**REQUIRED TASKS:**
a) In the PySpark date-to-string passage, what format pattern does the code pass to date_format?
b) Print the part of the PySpark date-to-string passage that opens with the words containing "[('date', 'date'), ('sales', 'bigint')]" and closes with "df_new.show()".

**SELECTED PASSAGE:**

○ ○ ○ ○

PySpark: How to Convert Column from Date
to String

In [106]:
from pyspark.sql import SparkSession
spark = SparkSession.builder.getOrCreate()
import datetime
#define data
data = [[datetime.date(2023, 10, 30), 136],
[datetime.date(2023, 11, 14), 223],
[datetime.date(2023, 11, 22), 450],
[datetime.date(2023, 11, 25), 290],
[datetime.date(2023, 12, 19), 189]]
#define column names
columns = ['date', 'sales']
#create dataframe using data and column names
df = spark.createDataFrame(data, columns)
#view dataframe with full column content
df.show()

+----------+-----+
|      date|sales|
+----------+-----+
|2023-10-30|  136|
|2023-11-14|  223|
|2023-11-22|  450|
|2023-11-25|  290|
|2023-12-19|  189|
+----------+-----+



In [107]:
#check data type of each column
df.dtypes

[('date', 'date'), ('sales', 'bigint')]

In [108]:
from pyspark.sql.functions import date_format
#create new column that converts dates to strings
df_new = df.withColumn('date_string', date_format('date','MM/dd/yyyy'))
#view new DataFrame
df_new.show()

○ ○ ○ ○

**SUPPLIED ENTRIES:**
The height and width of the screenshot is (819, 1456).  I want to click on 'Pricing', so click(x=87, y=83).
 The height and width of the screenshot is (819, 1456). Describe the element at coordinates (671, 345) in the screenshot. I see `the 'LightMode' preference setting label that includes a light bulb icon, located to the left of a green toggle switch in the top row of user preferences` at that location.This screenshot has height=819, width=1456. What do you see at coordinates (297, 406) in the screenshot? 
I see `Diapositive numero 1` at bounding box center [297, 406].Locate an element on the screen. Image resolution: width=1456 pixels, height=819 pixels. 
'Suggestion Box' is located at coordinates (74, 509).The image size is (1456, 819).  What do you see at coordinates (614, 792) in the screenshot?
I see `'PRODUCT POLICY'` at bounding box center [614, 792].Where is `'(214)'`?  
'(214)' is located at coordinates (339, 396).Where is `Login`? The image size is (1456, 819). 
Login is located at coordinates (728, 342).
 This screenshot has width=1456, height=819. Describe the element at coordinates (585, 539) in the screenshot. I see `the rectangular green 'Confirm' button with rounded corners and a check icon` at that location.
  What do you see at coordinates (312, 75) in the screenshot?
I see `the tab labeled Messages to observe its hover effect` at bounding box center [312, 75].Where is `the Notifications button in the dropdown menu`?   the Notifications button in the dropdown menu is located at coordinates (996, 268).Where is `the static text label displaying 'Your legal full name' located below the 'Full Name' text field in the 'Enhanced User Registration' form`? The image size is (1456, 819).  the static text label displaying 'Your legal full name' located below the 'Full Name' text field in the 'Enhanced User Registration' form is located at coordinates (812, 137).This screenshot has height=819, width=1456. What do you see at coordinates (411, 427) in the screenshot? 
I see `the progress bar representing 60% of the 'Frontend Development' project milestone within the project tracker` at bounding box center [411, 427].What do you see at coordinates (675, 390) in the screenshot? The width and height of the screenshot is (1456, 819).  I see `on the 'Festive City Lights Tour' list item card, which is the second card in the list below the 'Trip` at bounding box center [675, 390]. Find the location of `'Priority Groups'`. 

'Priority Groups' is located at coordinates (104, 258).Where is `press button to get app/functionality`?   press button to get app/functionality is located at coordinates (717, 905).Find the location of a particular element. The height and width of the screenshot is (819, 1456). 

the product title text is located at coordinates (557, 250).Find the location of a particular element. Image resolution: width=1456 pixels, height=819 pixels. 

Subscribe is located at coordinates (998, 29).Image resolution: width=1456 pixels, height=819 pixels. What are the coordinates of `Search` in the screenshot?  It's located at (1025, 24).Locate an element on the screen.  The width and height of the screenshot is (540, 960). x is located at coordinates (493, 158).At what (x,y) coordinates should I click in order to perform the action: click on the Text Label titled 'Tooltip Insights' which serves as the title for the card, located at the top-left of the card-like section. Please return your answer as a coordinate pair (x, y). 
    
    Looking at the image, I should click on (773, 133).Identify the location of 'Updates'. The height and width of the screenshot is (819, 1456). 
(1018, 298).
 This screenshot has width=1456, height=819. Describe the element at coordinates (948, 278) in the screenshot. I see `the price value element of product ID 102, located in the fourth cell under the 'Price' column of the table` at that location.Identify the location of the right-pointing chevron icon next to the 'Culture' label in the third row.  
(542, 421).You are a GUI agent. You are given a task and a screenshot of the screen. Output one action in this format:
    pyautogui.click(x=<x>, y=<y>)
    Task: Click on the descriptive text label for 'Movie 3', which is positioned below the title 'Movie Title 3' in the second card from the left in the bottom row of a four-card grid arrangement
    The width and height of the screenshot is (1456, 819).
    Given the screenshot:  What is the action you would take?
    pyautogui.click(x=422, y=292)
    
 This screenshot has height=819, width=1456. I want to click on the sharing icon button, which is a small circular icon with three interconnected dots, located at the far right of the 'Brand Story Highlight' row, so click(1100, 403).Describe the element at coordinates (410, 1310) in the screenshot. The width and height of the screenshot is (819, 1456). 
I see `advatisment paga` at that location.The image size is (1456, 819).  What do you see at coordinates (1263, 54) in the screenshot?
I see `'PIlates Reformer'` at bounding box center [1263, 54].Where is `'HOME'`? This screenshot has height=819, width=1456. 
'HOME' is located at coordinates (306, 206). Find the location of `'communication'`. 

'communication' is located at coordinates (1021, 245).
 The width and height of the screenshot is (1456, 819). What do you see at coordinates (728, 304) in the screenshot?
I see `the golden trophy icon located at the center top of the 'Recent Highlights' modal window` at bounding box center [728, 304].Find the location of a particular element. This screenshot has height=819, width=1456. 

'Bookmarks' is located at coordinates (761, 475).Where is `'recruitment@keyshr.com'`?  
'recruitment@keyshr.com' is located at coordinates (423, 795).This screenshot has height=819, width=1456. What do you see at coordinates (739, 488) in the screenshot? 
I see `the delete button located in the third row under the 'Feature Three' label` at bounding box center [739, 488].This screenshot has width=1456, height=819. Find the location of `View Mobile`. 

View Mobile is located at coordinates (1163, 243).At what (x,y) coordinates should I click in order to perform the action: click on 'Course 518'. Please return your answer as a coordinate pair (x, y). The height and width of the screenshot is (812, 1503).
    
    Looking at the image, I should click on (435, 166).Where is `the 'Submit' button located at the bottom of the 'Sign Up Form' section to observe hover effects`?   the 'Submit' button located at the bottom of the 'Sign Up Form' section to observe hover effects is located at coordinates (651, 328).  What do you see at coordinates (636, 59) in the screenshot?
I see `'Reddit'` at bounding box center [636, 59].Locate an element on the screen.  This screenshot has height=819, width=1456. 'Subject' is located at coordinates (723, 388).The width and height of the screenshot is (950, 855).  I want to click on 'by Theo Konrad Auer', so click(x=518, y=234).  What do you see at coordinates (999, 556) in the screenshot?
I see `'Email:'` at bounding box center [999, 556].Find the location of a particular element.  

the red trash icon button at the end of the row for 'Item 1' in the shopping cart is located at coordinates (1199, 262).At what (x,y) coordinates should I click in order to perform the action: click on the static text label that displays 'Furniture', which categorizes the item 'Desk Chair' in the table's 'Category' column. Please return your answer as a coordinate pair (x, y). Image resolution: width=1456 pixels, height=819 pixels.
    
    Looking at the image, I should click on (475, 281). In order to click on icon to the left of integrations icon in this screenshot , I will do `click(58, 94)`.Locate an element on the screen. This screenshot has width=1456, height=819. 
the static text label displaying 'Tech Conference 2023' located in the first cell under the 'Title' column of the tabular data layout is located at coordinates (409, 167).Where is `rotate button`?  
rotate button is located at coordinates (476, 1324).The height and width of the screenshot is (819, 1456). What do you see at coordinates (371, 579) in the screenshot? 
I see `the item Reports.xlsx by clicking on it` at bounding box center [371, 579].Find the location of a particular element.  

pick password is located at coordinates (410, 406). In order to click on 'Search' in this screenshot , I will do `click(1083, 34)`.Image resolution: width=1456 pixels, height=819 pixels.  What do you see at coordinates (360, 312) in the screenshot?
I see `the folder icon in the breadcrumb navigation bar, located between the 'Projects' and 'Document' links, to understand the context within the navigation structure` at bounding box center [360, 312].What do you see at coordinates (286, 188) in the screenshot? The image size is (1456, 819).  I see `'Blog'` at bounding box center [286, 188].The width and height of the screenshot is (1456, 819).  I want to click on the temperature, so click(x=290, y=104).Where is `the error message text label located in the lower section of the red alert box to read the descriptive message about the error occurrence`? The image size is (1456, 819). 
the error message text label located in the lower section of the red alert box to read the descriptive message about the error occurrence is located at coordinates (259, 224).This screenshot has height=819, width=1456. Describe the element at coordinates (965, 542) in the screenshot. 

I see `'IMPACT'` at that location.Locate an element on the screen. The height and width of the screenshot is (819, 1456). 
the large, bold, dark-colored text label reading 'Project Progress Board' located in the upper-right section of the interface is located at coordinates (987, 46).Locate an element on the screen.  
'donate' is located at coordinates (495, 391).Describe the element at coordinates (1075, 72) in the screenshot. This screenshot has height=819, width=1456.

○ ○ ○ ○

**ANSWERS FOR THE EXERCISE:**
a) 'MM/dd/yyyy'

b)
[('date', 'date'), ('sales', 'bigint')]

In [108]:
from pyspark.sql.functions import date_format
#create new column that converts dates to strings
df_new = df.withColumn('date_string', date_format('date','MM/dd/yyyy'))
#view new DataFrame
df_new.show()